COVID, week 45 + the light

It was a nice reprieve to actually talk about running in my entry last week, as I tried to convey that — of course — my 2020 running materialized in ways I never could have imagined (no races, no big training groups, no runs beyond my ZIP code and immediate side of town, but distance PRs, elevation PRs, all that stuff). Imagine that, a running blogger actually talking about running! 

That said: hold that thought about running.

Shortly after my track workout this morning with J, my kids and I watched President Biden’s and VP Harris’ inauguration ceremony live. This is one of those experiences, one of those sentiments, that I have no doubt I will carry with me for the rest of my life, one of those curious where were you when __________ conversation starters.

For me, of course — as is the case with so many others in this country — I was at home, in the throes of the earliest part of my kids’ distance learning day, forced to be here by an airborne respiratory pandemic that has, as of today, killed more Americans in less than a year than who died in all of World War II, 406,000 and counting. 

But just like with the new calendar year, just because there is a marked presidential transition — one fraught with a shit-ton of issues, but a transition nonetheless — it doesn’t guarantee anything, including that life will intrinsically be fundamentally different from day one.  

There is still work to do: and heaps of it, at that. 

Having to navigate any one of our current problems in this country — the pandemic, political polarization and disinformation, white supremacy, structural racism, the economy, I mean, pick your poison here — would be terrible.
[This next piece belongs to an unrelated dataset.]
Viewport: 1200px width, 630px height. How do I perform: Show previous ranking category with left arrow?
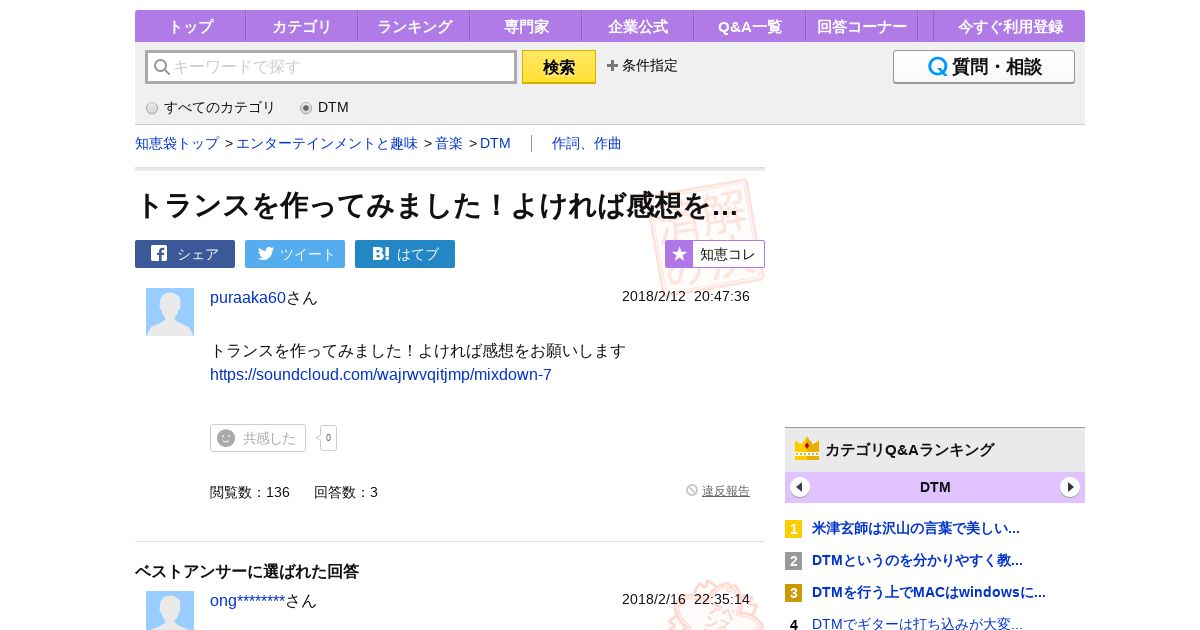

The profound cost of life and livelihood can’t be overstated. Having all of it, and all of it compounding each other: anyone got a 25th hour in the day?

What is there to say but that I am hopeful for the light ahead.

light-chasing in multiple layers (PC:J)

4 thoughts on “COVID, week 45 + the light

  1. I’m feeling what you’re feeling. I’m hopeful and optimistic that things may eventually start to get better but there’s just SO MUCH work to be done. Political polarization and misinformation are feeding into everything. I never in my life would have thought that something like a pandemic and actions to take against it would be political and something that people would disagree on. It’s a contagious virus that’s killing people – should we listen to medical and disease experts and stop it so more people don’t die or deny its existence and bitch and whine about our “freedoms?” Hmmm. I hope we’re in better hands and on our way toward healing some of the divide, but I guess only time will tell.

    Beautiful picture btw 🙂

    1. Hey gal, happy new year! Hope you are well. And yes, I am 1000% with you. I feel like every day I wonder, “how is this a thing???” I am so hopeful and even find myself reading the news less — enough to be informed — which I think is a step in the right direction, for me. It’s like there are fewer multi-car pile-up catastrophes to gawk over. My parents are eligible for their vaccine in early February, and I think that will also help me begin to feel better. (Yours too, right?)

      1. Happy New Year to you too! 🙂 Yeah, I’m really enjoying not being so irritated by the news constantly. It’s a nice change for sure.

        Yep, my parents pre-registered with our county – they’re over 70, and I think that phase starts on 2/8. No idea when someone my age is eligible, but I’m more worried about them anyway. I’m glad your parents will be able to get theirs soon!

        1. What a breath of relief! Like you, I’m looking forward to my parents getting vaccinated. I’ll be really happy when I am, too, of course, but I’ll be stoked for them.